Overcoming the Limits of Enterprise GRC Systems
Organizations across all industries have invested in Governance Risk and Compliance (GRC) solutions for more than a decade, yet many still suffer security breaches, face heavy regulatory fines, and forfeit ongoing deployment costs in an effort to make GRC tools deliver functionality that was never intended.
During this on-demand webinar Telos CSO Rick Tracy, VP of Technical Solutions Hugh Barrett, and Product Specialist Michael McGehee review the GRC marketplace and discuss key drivers that are compelling organizations to adopt cyber risk and compliance management tools to augment their GRC tooling. Integrating cyber risk and compliance management functionality coupled with more traditional GRC functionality helps address what Gartner identifies as Integrated Risk Management.
In this presentation we will explore:
- Why traditional GRC platforms are not equipped to address today’s cyber risk and compliance management challenge
- Why it is important for a cyber risk and compliance management platform to support complex cloud, multi-cloud, on-premises, and hybrid environments
- The value of aggregating security data for holistic cyber risk and compliance management capabilities and managing cyber hygiene
- The benefit of operationalizing complex security risk and compliance frameworks (NIST, ISO, FSSCC, HIPAA, etc.)
- The power of automating security control testing to reduce time, effort, and cost to the organization
- The advantage of automated continuous controls monitoring
- The need for an open API solution to deliver integrated risk management capabilities.
Telos’ Xacta solution has been addressing these cyber risk and compliance management challenges for over 20 years and has been meeting the needs of the US government, critical infrastructure organizations, and leading financial services organizations. Throughout this on-demand webinar you will learn why Xacta should be on the shortlist for any organization looking to achieve integrated risk management by augmenting their GRC capabilities with robust cyber risk and compliance management capabilities.
Speakers
Richard Tracy joined Telos in October 1986 and held a number of management positions within the company’s New Jersey operation. In February 1996, he was promoted to vice president of the Telos information security group and in this capacity established a formidable information security consulting practice. In February 2000, Rick was promoted to senior vice president for operations. Since that time, Rick has pioneered the development of innovative and highly scalable enterprise risk management technologies that have become industry-leading solutions within the federal government and the financial services verticals. He is the principal inventor listed on four patents and seven patents pending for Xacta IA Manager.
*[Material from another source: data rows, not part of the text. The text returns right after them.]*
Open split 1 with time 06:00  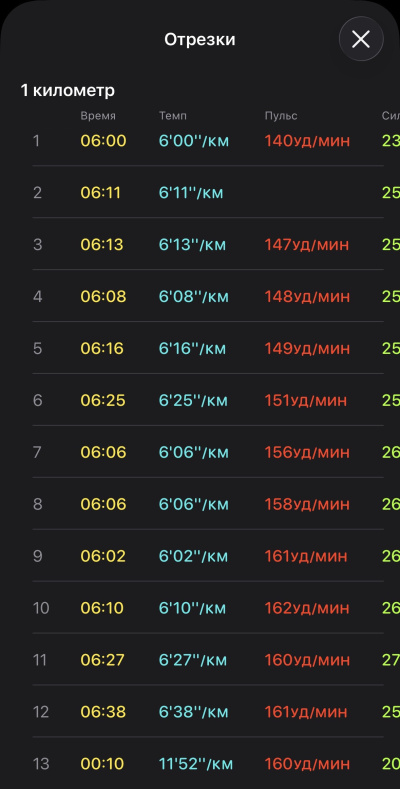click(208, 141)
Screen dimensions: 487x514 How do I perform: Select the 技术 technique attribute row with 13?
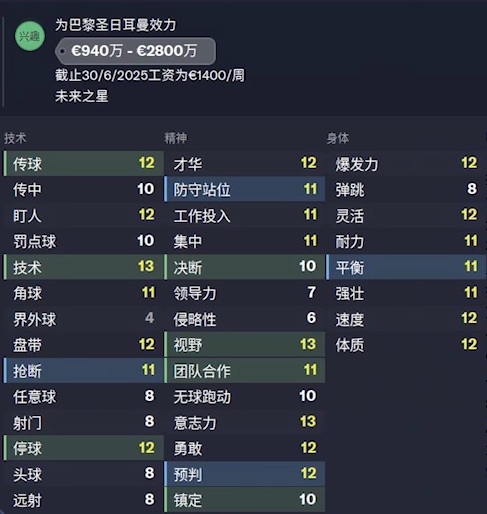pyautogui.click(x=83, y=267)
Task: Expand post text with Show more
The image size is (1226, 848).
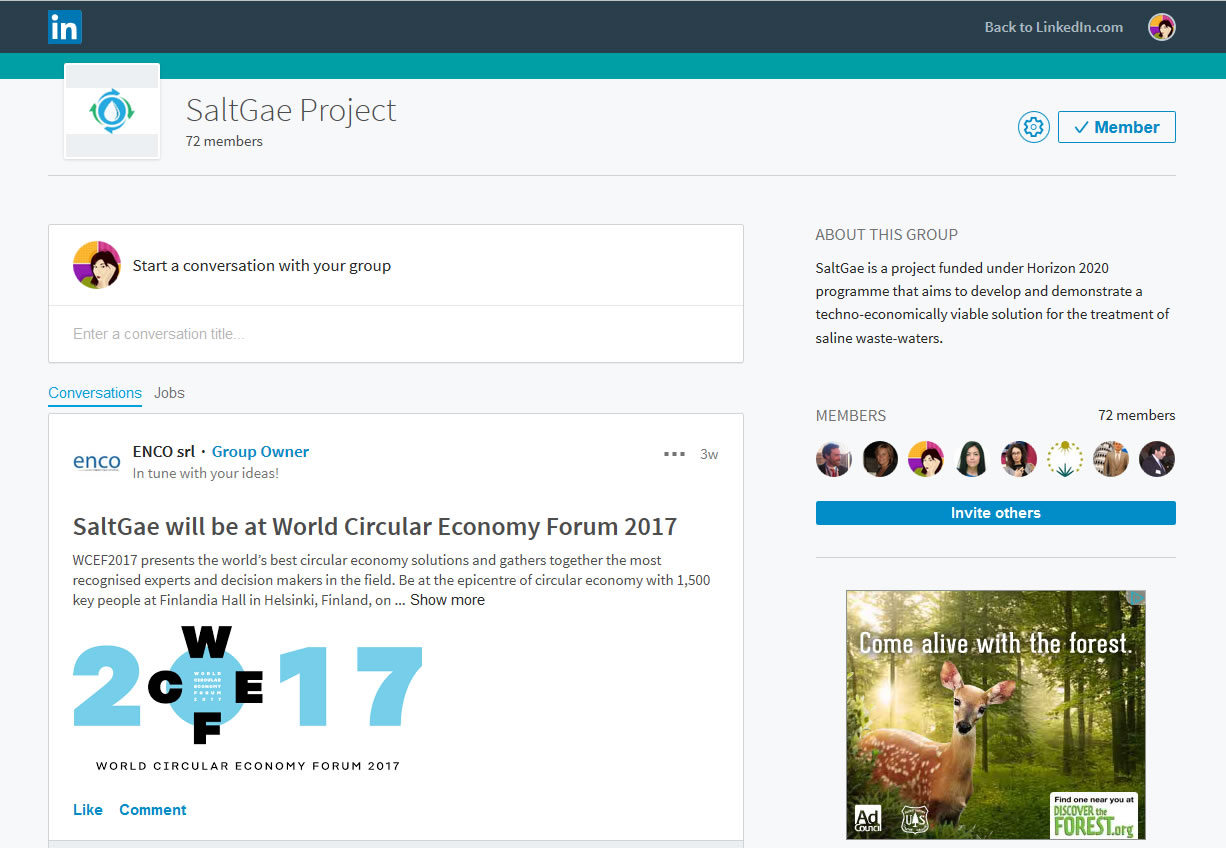Action: [x=447, y=600]
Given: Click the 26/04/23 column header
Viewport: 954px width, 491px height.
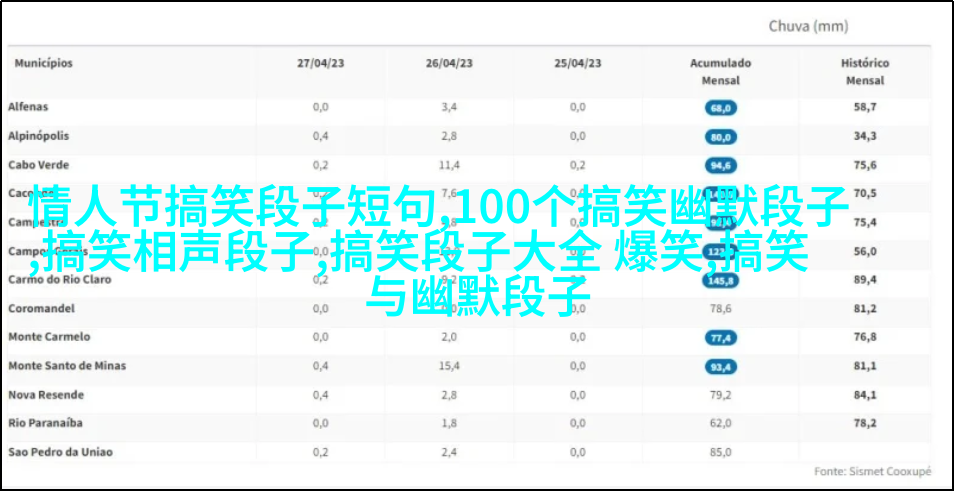Looking at the screenshot, I should [449, 63].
He assumed the role of chief security officer in 2004.
Hugh Barrett is vice president of technical solutions for Telos Corporation. He has worked closely with Telos customers in the Intelligence Community, Federal Civilian and DoD for over fifteen years, and has dedicated much of the past four years to consulting and product development in support of the Risk Management Framework (RMF) transition. He is chief architect of Xacta Continuum™ for automating key tasks in continuous monitoring, and directs development efforts for the Xacta Assessment Engine for A&A automation.
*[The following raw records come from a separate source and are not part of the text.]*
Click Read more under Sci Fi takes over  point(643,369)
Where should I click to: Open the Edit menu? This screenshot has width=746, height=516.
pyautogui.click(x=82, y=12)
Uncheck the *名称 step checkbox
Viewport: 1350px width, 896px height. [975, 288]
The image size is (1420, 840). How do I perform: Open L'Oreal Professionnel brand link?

Hugh is a Certified Information Systems Security Professional (CISSP), and a Certified Secure Software Lifecycle Professional (CSSLP). He graduated with a degree in Computer Science from the State University of NY College at Brockport.
Michael McGehee joined Telos in May of 2020 and currently serves as a Product Specialist on site with a large commercial client. Prior to Telos, he worked in Product and Program Management for over 15 years. Michael received his MBA with a focus in Information Technology Operations Management in 2012 and is an AWS Certified Cloud Practitioner. He has always had a love for technology and remembers what it was like to build computers that required soldering.